1.郑州大学 附属肿瘤医院乳腺科，河南 郑州 450008；2.军事医学科学院 生物工程研究所，北京 100071；3.首都医科大学 附属北京世纪坛医院肿瘤内科，肿瘤治疗性疫苗北京市重点实验室，北京 100038

CD19蛋白截短体慢病毒表达载体的构建及其在K562细胞中的表达

张峥嵘1，2，王嫚娜2，梁剑青2，李世崇2，黄红艳3，闫敏1，陈昭烈2，刘真真1，孙强2

1.郑州大学 附属肿瘤医院乳腺科，河南 郑州 450008；2.军事医学科学院 生物工程研究所，北京 100071；3.首都医科大学 附属北京世纪坛医院肿瘤内科，肿瘤治疗性疫苗北京市重点实验室，北京 100038

目的：构建胞内段缺失的CD19蛋白截短体（CD19t）慢病毒表达载体pLVX-EF1α-CD19t-IRES-Puro，并建立稳定表达CD19t的人红白血病细胞系K562/CD19t。方法：合成CD19t基因全长，酶切产物插入慢病毒载体pLVXEF1α-IRES-Puro，将重组质粒转染293FT细胞包装病毒后感染人红白血病细胞系K562，采用Western印迹和免疫荧光技术检测CD19t在K562细胞中的表达，并通过ELISA检测K562/CD19t与CD19 CAR-Jurkat共培养上清中的IL-2浓度。结果：酶切鉴定与测序结果表明成功构建慢病毒表达载体pLVX-EF1α-CD19t-IRES-Puro；Western印迹和免疫荧光检测到K562/CD19t细胞中CD19t的表达；ELISA结果显示表达的CD19t能够刺激识别CD19的CAR-Jurkat细胞分泌IL-2。结论：构建了CD19蛋白截短体慢病毒表达载体，并在K562细胞中表达,有助于进一步构建B细胞白血病动物模型和验证CAR-T效能。

CD19；基因克隆；B细胞；CAR-T免疫疗法

CD19分子，又名Leu-12或B4，最早于1983年被Naderl等发现[1]。CD19基因位于第16条染色体短臂16p11.2，由15个外显子组成，编码556个氨基酸残基[2]。CD19表达于正常成熟B细胞、恶性B细胞和B前体细胞，在成熟B细胞中的表达量约是未成熟B细胞中的3倍[3-4]。CD19分子属于Ⅰ型跨膜糖蛋白，只有一个跨膜区，胞内段是C端，胞外段是N端[5]。胞外区包括2个C2型免疫球蛋白样的结构域和1个N端糖基化位点，C2球蛋白结构域间由硫键相连。多个实验证明，其胞内区域是高度保守的，并且包含3个具有重要功能的酪氨酸残基Y391、Y482和Y513[4,6]。

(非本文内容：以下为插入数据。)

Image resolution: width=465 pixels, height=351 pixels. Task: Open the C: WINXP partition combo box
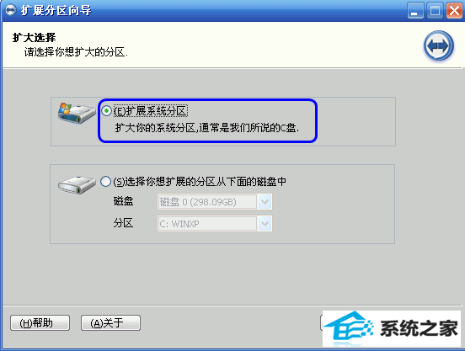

CD19参与了B细胞的活化、发育过程，其结构基础是CD21-CD19-CD81复合物，该复合物降低了B细胞固有或受体依赖的信号阈值，同时还能不依赖B细胞受体的存在，与C3d结合影响B细胞受体信号途径[7-9]。近年来，CD19分子作为B细胞的标记分子的作用越来越受到重视：一方面，CD19可以作为白血病免疫细胞分型依据[10]；另一方面，在B细胞恶性肿瘤治疗领域，CD19能够作为一个重要的治疗靶点，尤其是靶向CD19分子的嵌合抗原受体（chimeric antigen receptor，CAR）T细胞疗法在近年的临床实验中获得了很大的成功[11]。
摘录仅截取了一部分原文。